-- Opening Marker --

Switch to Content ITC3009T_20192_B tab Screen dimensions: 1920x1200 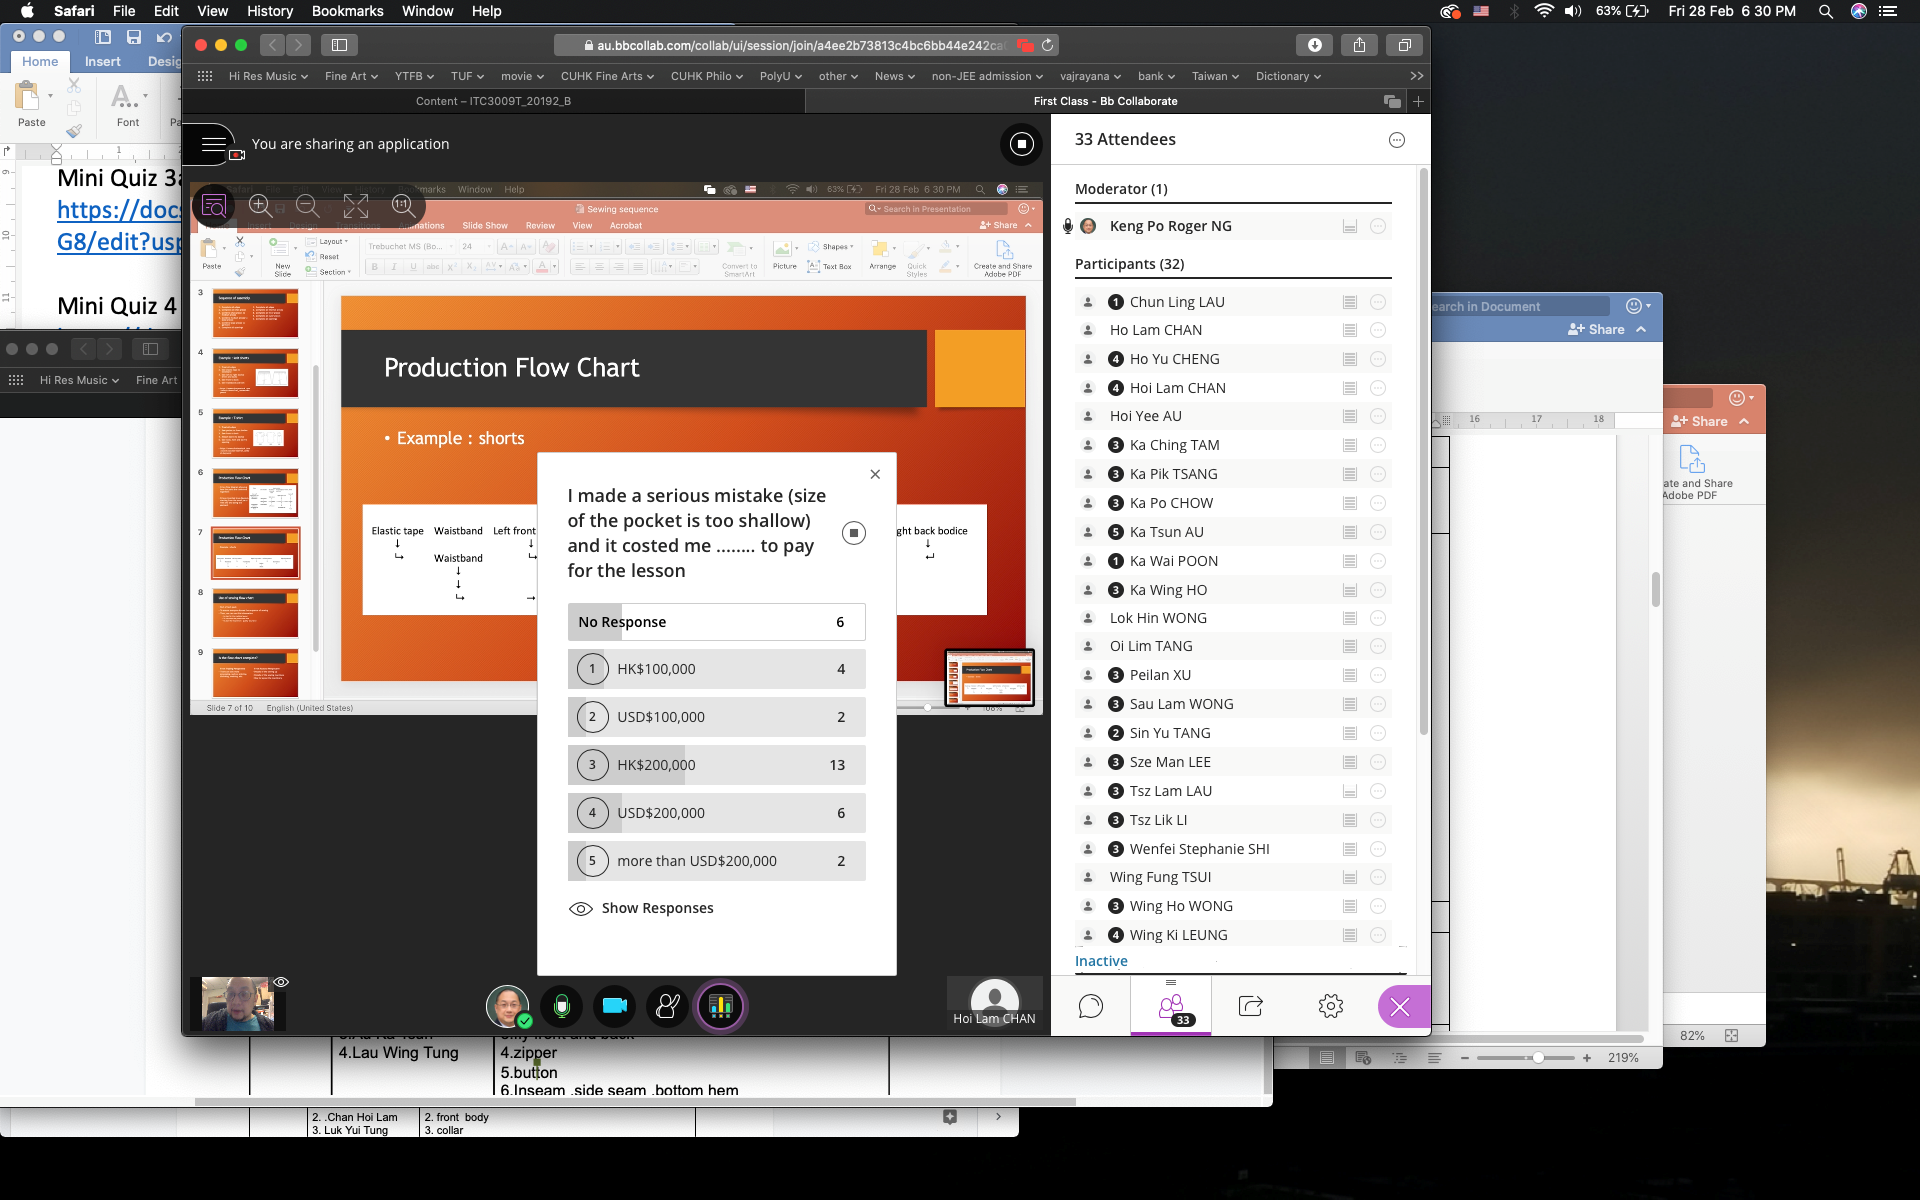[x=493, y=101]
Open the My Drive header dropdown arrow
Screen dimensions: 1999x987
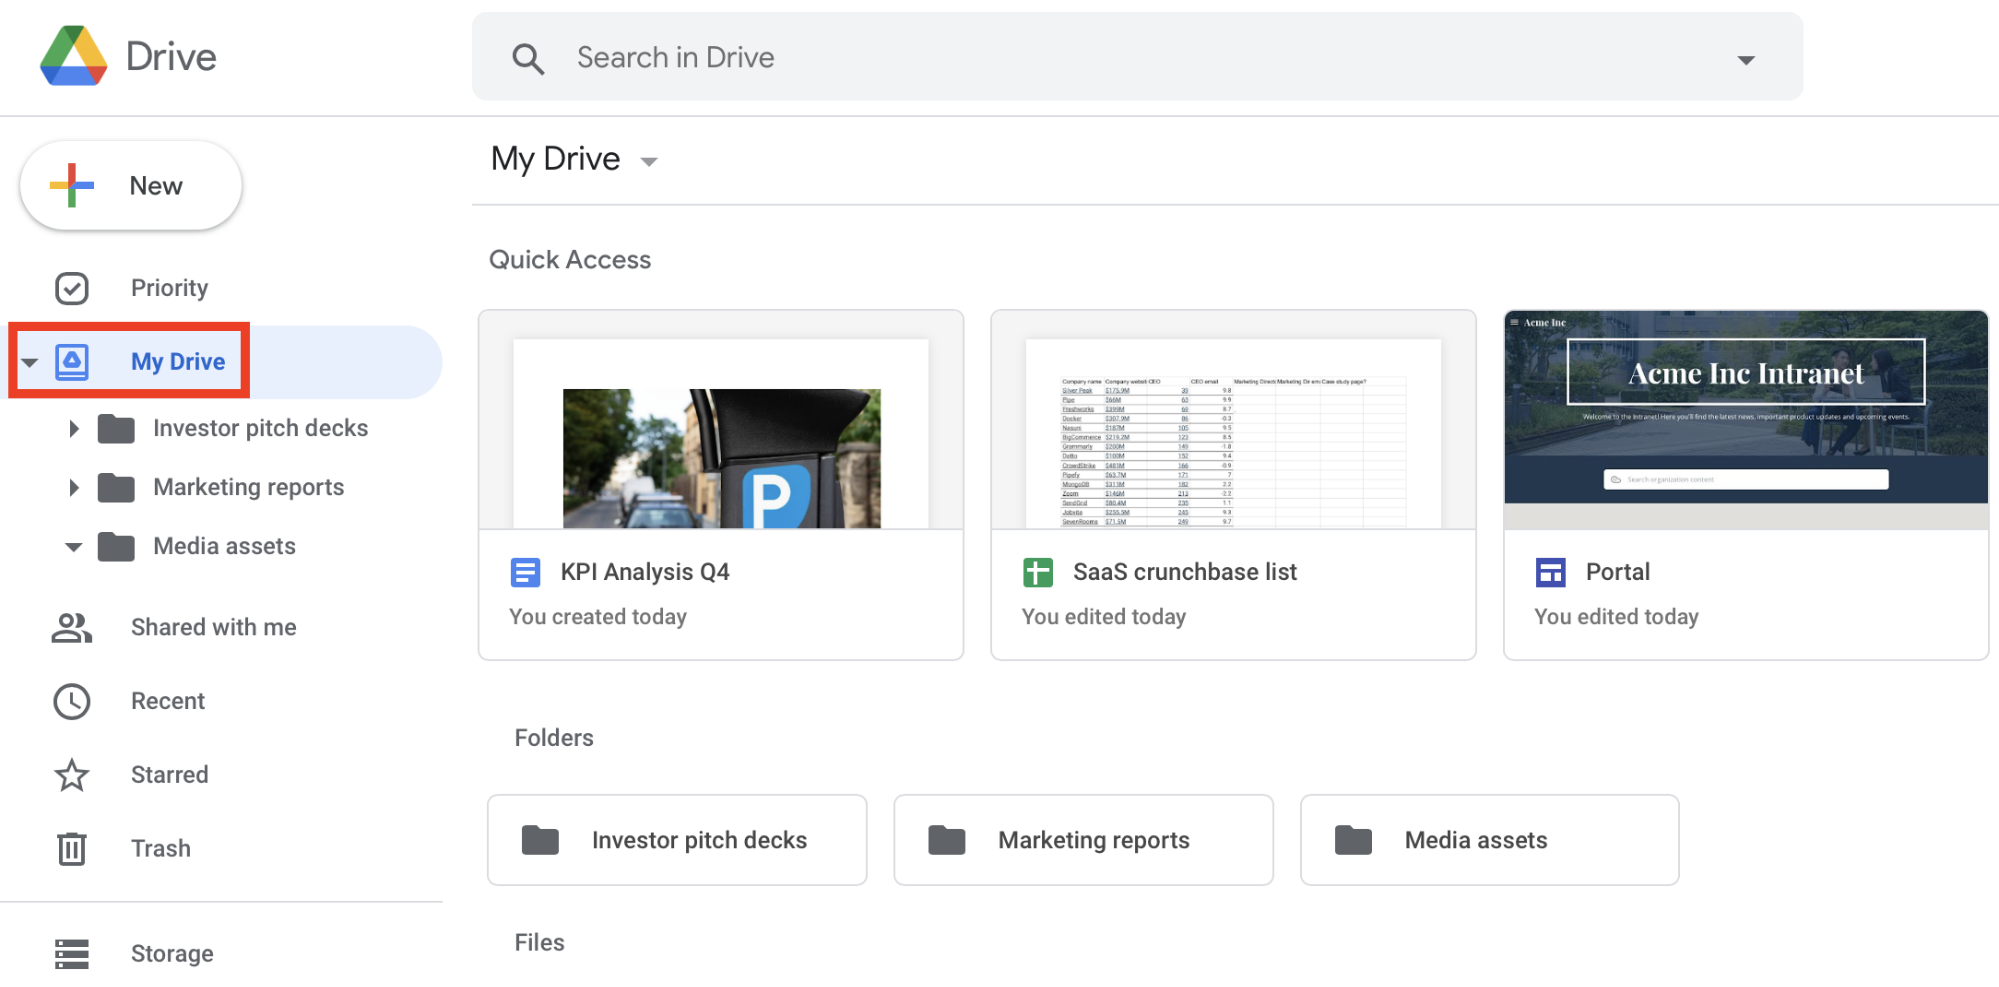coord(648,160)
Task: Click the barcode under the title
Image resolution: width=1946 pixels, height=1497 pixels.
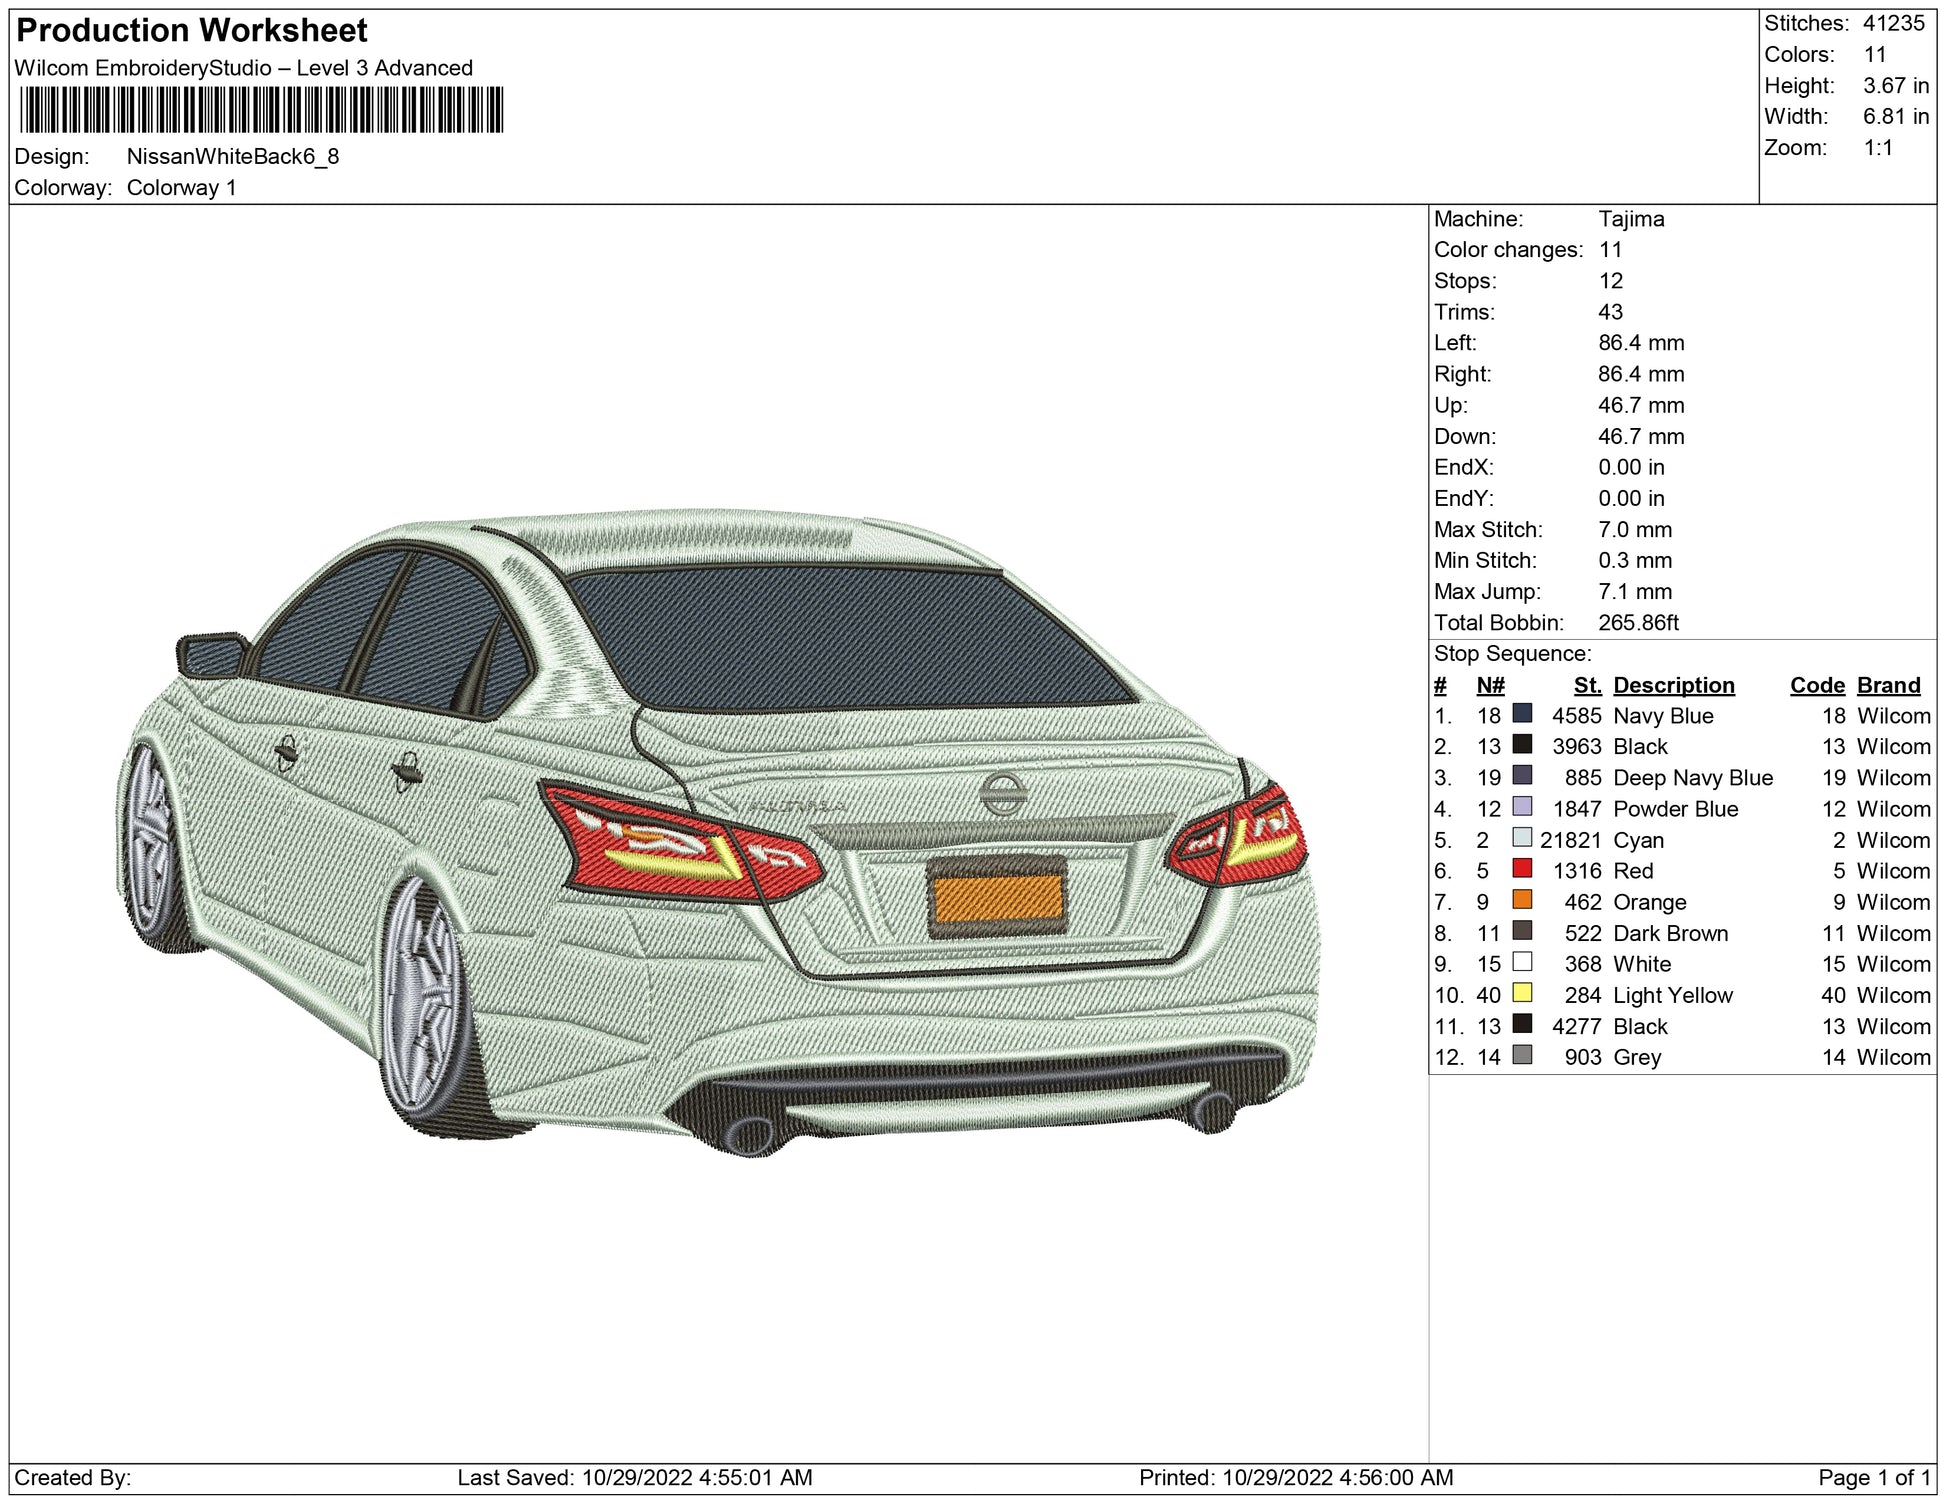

-- Closing Marker --

* **PROBLEM**:
Repeat, exactly and with no pictures, each line from the line that holds "Task: Click the barcode under the title" through the last line of the records above.

* **SOLUTION TO THIS EXERCISE**:
Task: Click the barcode under the title
Image resolution: width=1946 pixels, height=1497 pixels.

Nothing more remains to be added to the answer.